### Exercise
Pick out every line of the items below that contains the word "Image", and copy each of those lines.

### Listing
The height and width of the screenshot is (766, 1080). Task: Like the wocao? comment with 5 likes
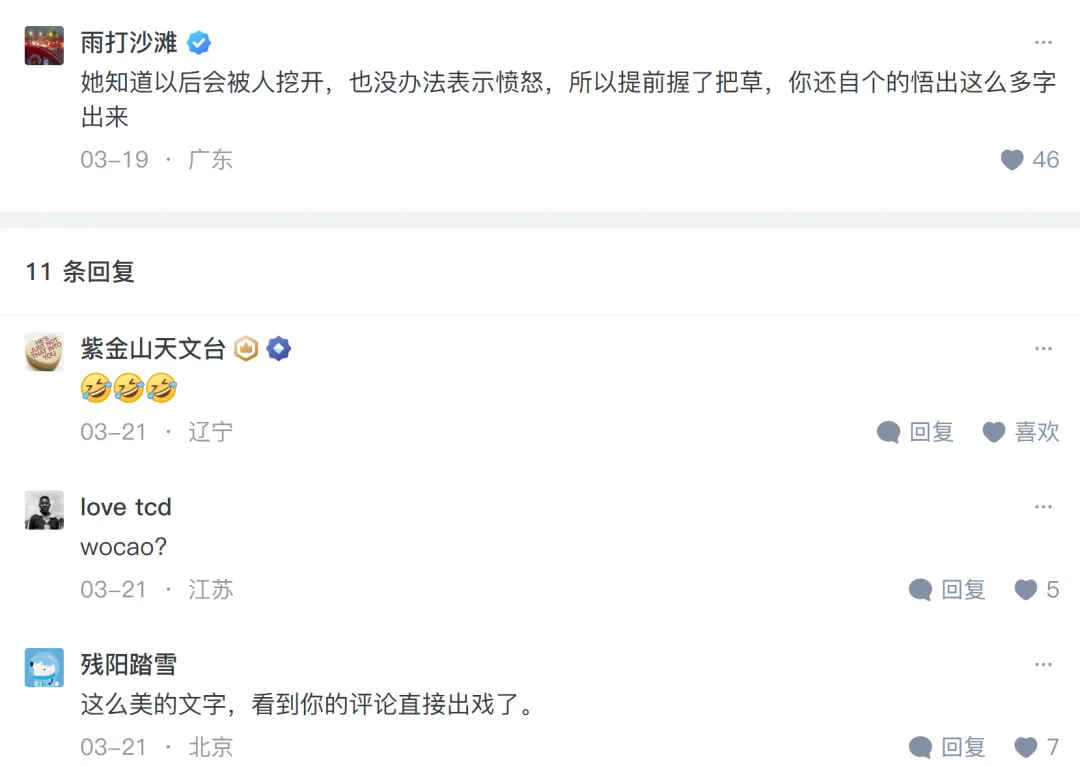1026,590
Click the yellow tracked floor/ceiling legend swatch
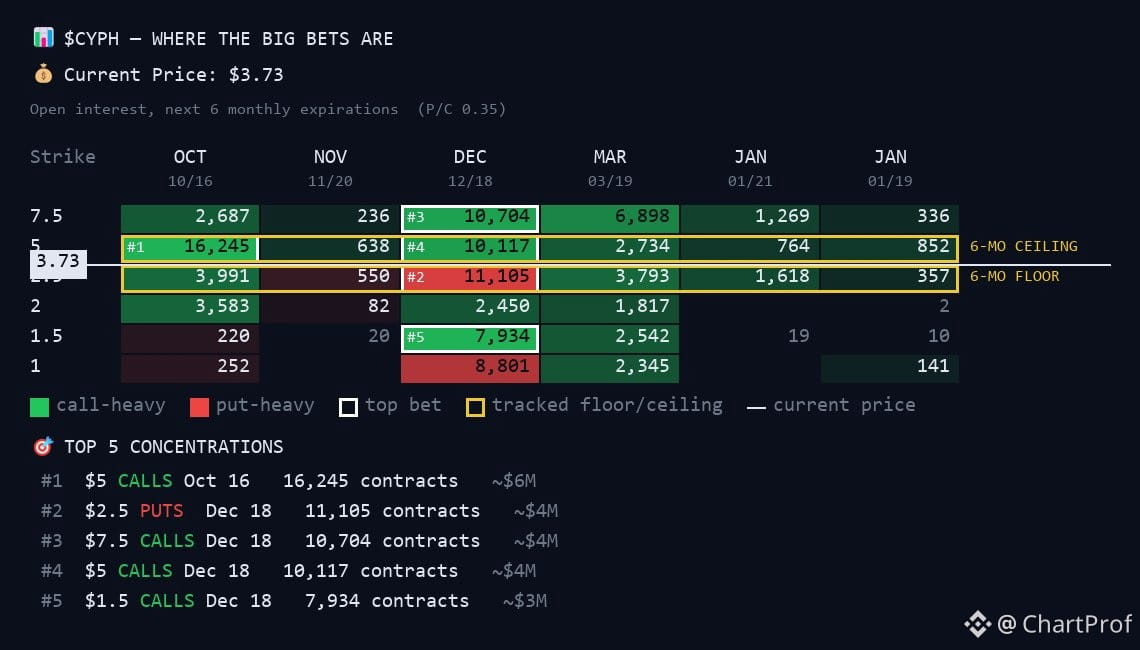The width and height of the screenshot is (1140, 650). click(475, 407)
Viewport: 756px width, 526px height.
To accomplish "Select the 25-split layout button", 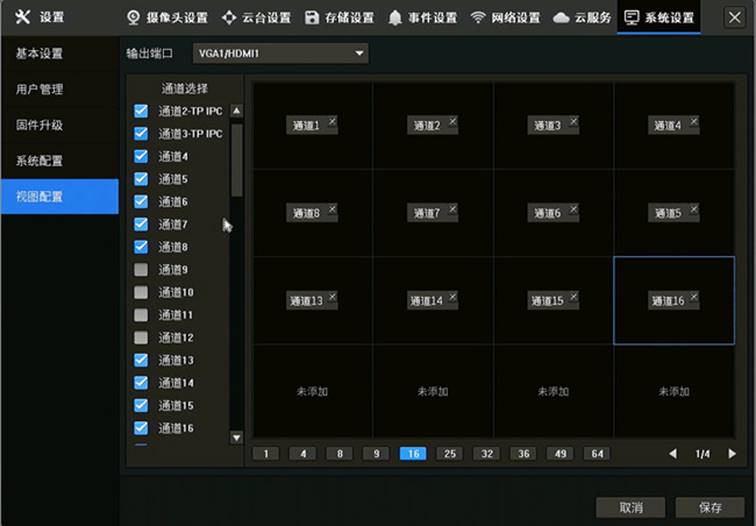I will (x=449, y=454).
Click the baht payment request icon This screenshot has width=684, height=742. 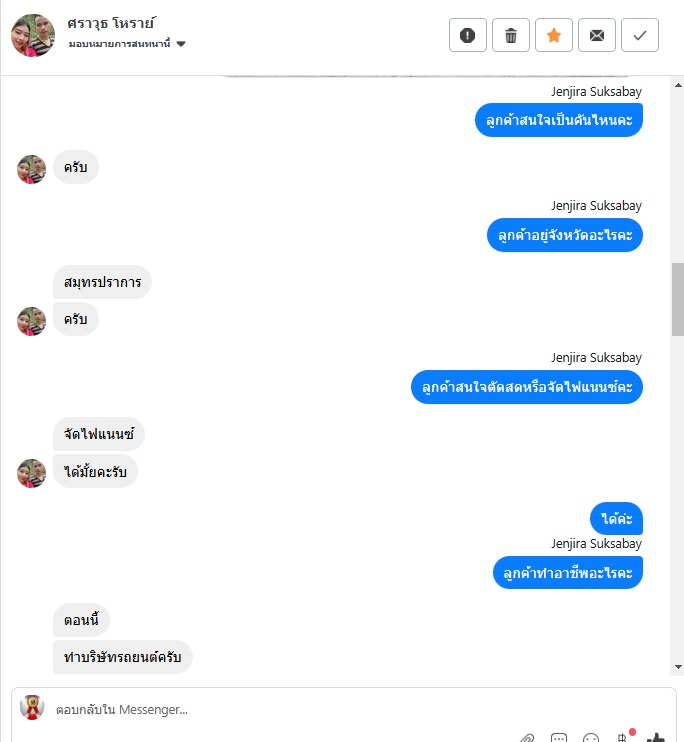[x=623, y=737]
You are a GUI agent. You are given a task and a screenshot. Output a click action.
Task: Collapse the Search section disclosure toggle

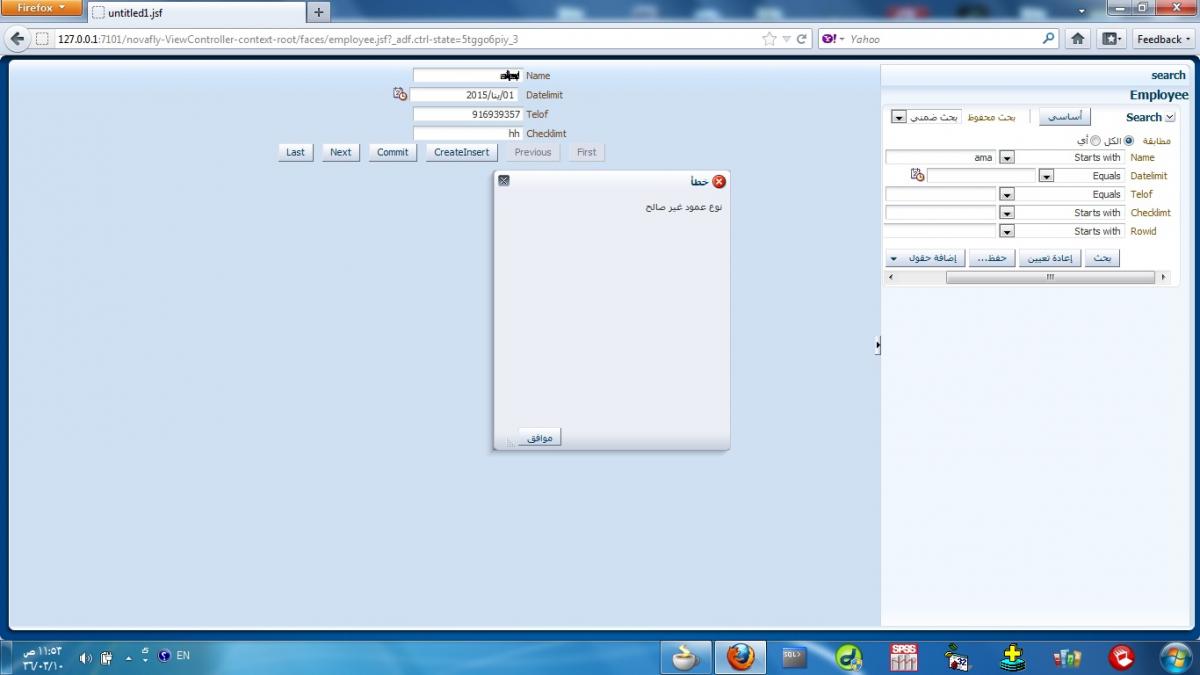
* * *
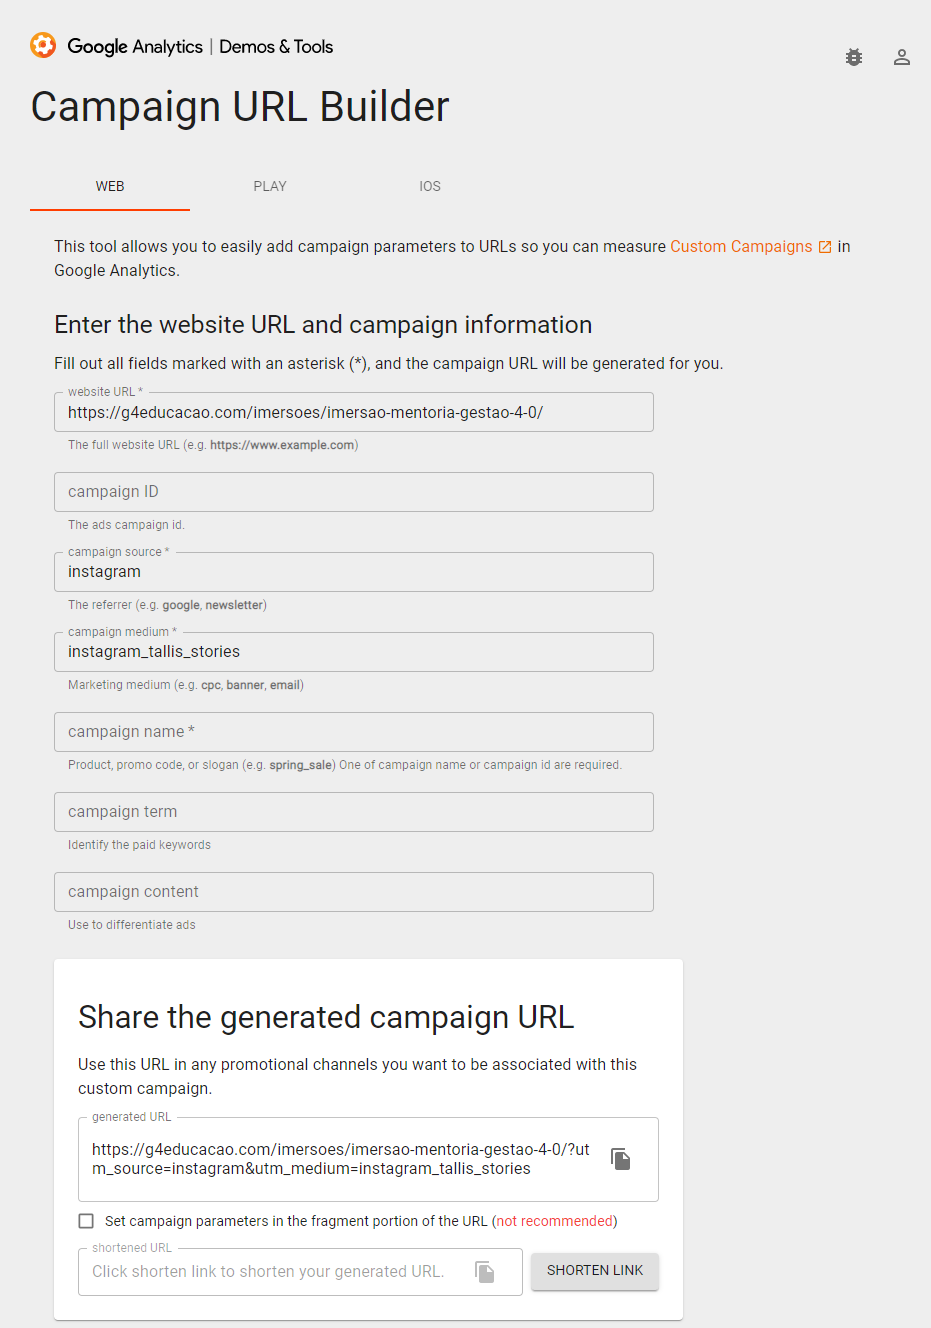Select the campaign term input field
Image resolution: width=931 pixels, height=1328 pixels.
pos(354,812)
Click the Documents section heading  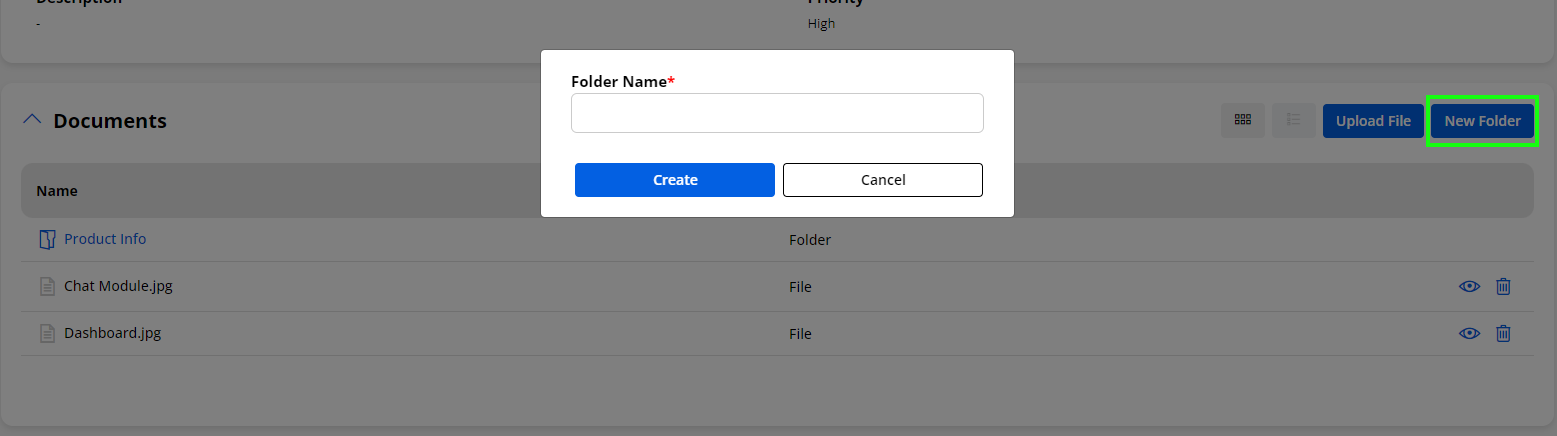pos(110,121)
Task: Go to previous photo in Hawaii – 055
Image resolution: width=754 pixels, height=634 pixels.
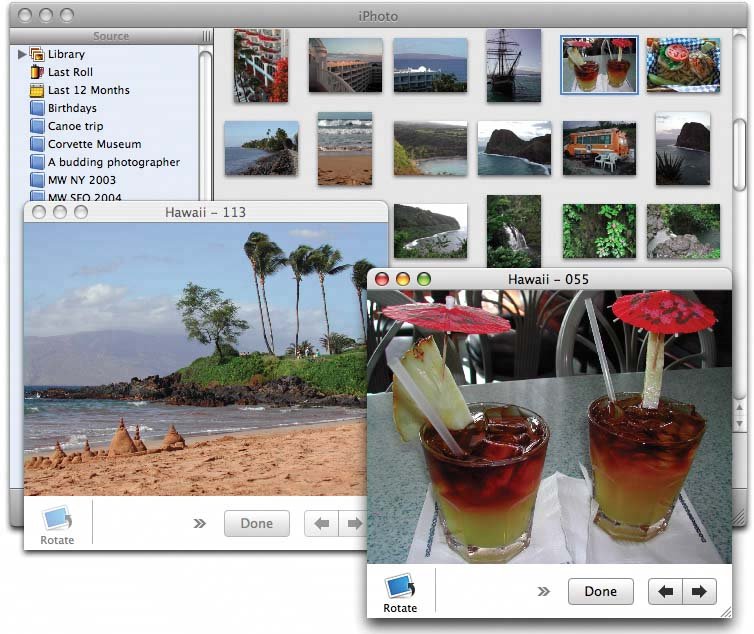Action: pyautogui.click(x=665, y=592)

### Worked answer
Image resolution: width=931 pixels, height=1328 pixels.
Image resolution: width=754 pixels, height=634 pixels.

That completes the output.